|Thu 21 Apr 2016, 10:00am–9:00pm|
|Fri 22 Apr 2016, 10:00am–6:00pm|
|Sat 23 Apr 2016, 10:00am–6:00pm|
|Sun 24 Apr 2016, 10:00am–6:00pm|
|Mon 25 Apr 2016, 10:00am–6:00pm|
On now until April 2018.
Te Papa is combining the worlds of movies, model-making, and museums to create an exhibition like no other.
Gallipoli: The scale of our war brings together the creative artisans of Weta Workshop with the curatorial research and expertise of the national museum. On April 18 a top secret creative approach will be revealed, bringing to life the story of eight ordinary New Zealanders who found themselves in extraordinary circumstances at Gallipoli.
Weta Workshop’s founder and exhibition creative director Sir Richard Taylor says his team is proud to be part of this exhibition. “The opportunity to take on this role has been truly one of the most extraordinary experiences of my career.”
The exhibition’s historical director Dr Chris Pugsley believes the exhibition will help shape people’s views on the Gallipoli campaign. “This is the national exhibition. This will set the tone of how New Zealanders remember the Gallipoli campaign for the 21st century. How people respond to this exhibition is enormously important for the generation who are coming through school now, because they will look back and determine what they think of Gallipoli by what they see at Te Papa.”
Lead curator for the exhibition Kirstie Ross says the exhibition is a chance to unpeel some of the myths around the eight month campaign. “We’re interested in that human experience, seeing it through an emotional lens with the words these individuals wrote, how they recorded and reflected their experiences. At the same time we’re bringing rigour, accuracy and humanity to that story.”
While the main visitor experience for the exhibition is a tightly-held secret, Te Papa is able to reveal a range of immersive, emotional experiences visitors will encounter. These include following the action on 3-D maps and projections, witnessing the cramped, filthy conditions that the soldiers faced, and exploring inside a scale-model of the Maheno – a luxury liner converted into a hospital ship to evacuate the sick and wounded.

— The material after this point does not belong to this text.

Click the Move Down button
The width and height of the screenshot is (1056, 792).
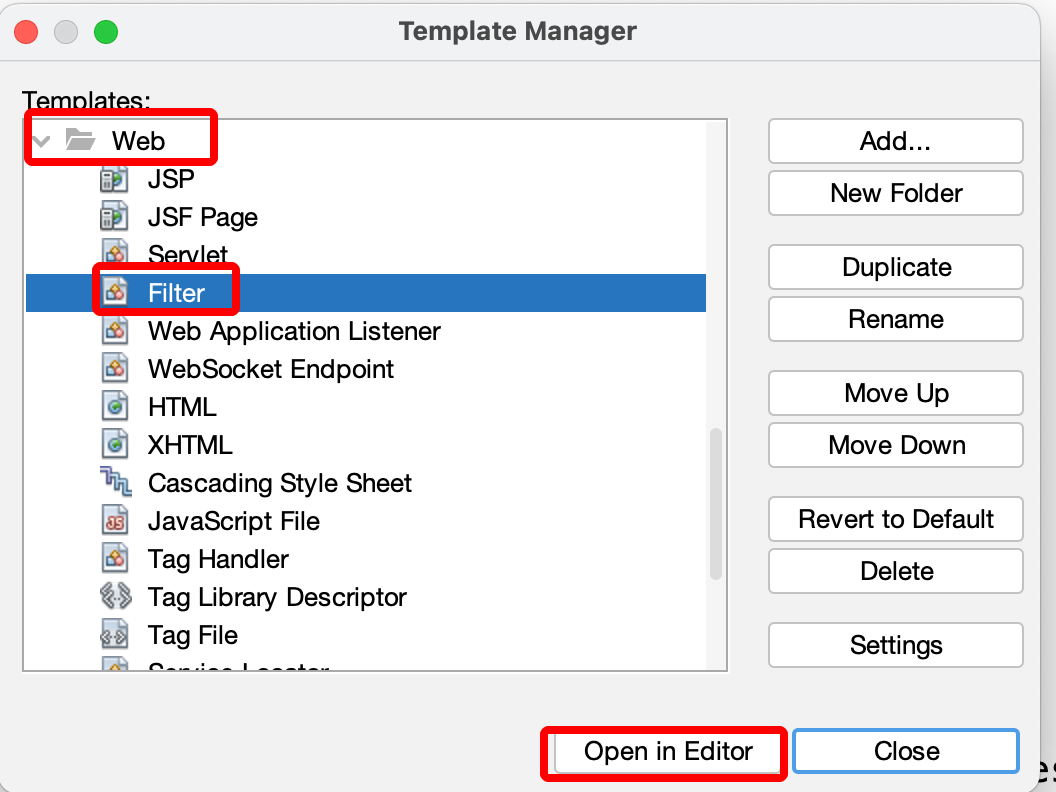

Gallipoli: The scale of our war is the centrepiece of Te Papa’s comprehensive four-year Conflict and Identity programme of research, discussion, and reflection on the dynamics of conflict and its impact on our national identity.
The exhibition opens on April 18 and will be free-of-charge to ensure everyone has the opportunity to see this nationally significant exhibition.
Parental guidance is recommended as the exhibition contains graphic content and some language that may offend. This exhibition explores the experiences of real New Zealanders at Gallipoli through their own words and images. Certain content may disturb some visitors. We recommend that adults supervise their children.